French director Denis Villeneuve directed several award-winning feature films with renowned and talented actors. Among them, First Contact with Amy Adams and Jeremy Renners, Prisoners with Hugh Jackman and Jake Gyllenhaal, not to mention Blade Runner 2049 with Ryan Gosling and Harrison Ford which scored no less than 1,226,167 tickets in France when it was released in 2017. This year, the highly anticipated Dune brings the director back to the spotlight: the film is a remake of the classic 1984 one by the same name, and features a dream cast and breathtaking locations in the heart of Arab countries.

The challenge of Dune

Often compared to the Star Wars saga, which impact and pioneering role in the world of cinema no longer needs to be explained, Dune includes several key elements of a sci-fiction book: in fact, we find certain “classic” themes such as interstellar travel, space conquest, war between several clans or peoples, mostly opposing humans with robots or imaginary creatures.

Dune is no exception and treats the conquest of hostile planet Arrakis, the succession and power issues of the Atreides family, as well as the relentless quest for a substance making whoever drinks it immortal and invincible, called Spice.

Frank Herbert’s 1965 novel Dune won the Hugo award the following year, one of the most important honors for science-fiction and fantasy works.

Although its almost indisputable success, and its “sci-fiction classic” status quickly earned, the second adaptation by David Lynch (Mulholland Drive, Elephant Man, Twin Peaks…) was a failure, and “a heartbreak” according to its director.

This is one of the reasons why the third adaptation, by Villeneuve, is so anticipated, so highly anticipated but also the potential target of demanding critics. This reason, and the cast too. We see indeed familiar and very popular faces, such as Jason Momoa (Game of Thrones, DC Universe…), Javier Bardem (No Country for Old Men, Vicky Cristina Barcelona…), and fresher faces, and that we do not get tired of watching on our screens: Zendaya (Malcom & Marie, Euphoria, Spider-Man. ..) and Timothée Chalamet (Call me by your name, The King, Lady Bird…) have repeatedly proven their talent and ensured their place in the film industry.



Shooting in the heart of the Middle East deserts

However, Villeneuve does not wish to rely only on a successful story and an impressive cast. He has expressed his desire to portray human, poignant and authentic characters, and in order to do this, nature must be at the heart of the production. This explains the importance given to sets and locations, which were intended to be natural environments.

The initial suggestion was to shoot in the desert. It was non-negotiable so that the locations would have an impact on the actors. The idea of putting humans back in their place in the ecosystem was fundamental,” he explains. The director’s vision is special and very useful to understand the whole art of cinema, and how much each element counts.

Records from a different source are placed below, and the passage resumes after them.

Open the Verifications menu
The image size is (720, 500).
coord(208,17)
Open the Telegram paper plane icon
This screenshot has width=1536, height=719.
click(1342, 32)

To do so, Villeneuve reportedly stipulated shooting in the Wadi Rum desert in Jordan in particular, as well as in the United Arab Emirates. Listed as a UNESCO World Heritage Site in 2011, this Jordanian region is made up of canyons, caves with ancient inscriptions that are still visible, natural arches, and is a very popular touristic site. It is also a well-known and popular filming location for its vast, desert-like landscape, which is ideal for sci-fiction and fantasy scenes, as illustrated by Ridley Scott’s The Martian (2015) and Prometheus (2012), or J.J.Abrams’ Star Wars Episode IX: The Rise of Skywalker (2019).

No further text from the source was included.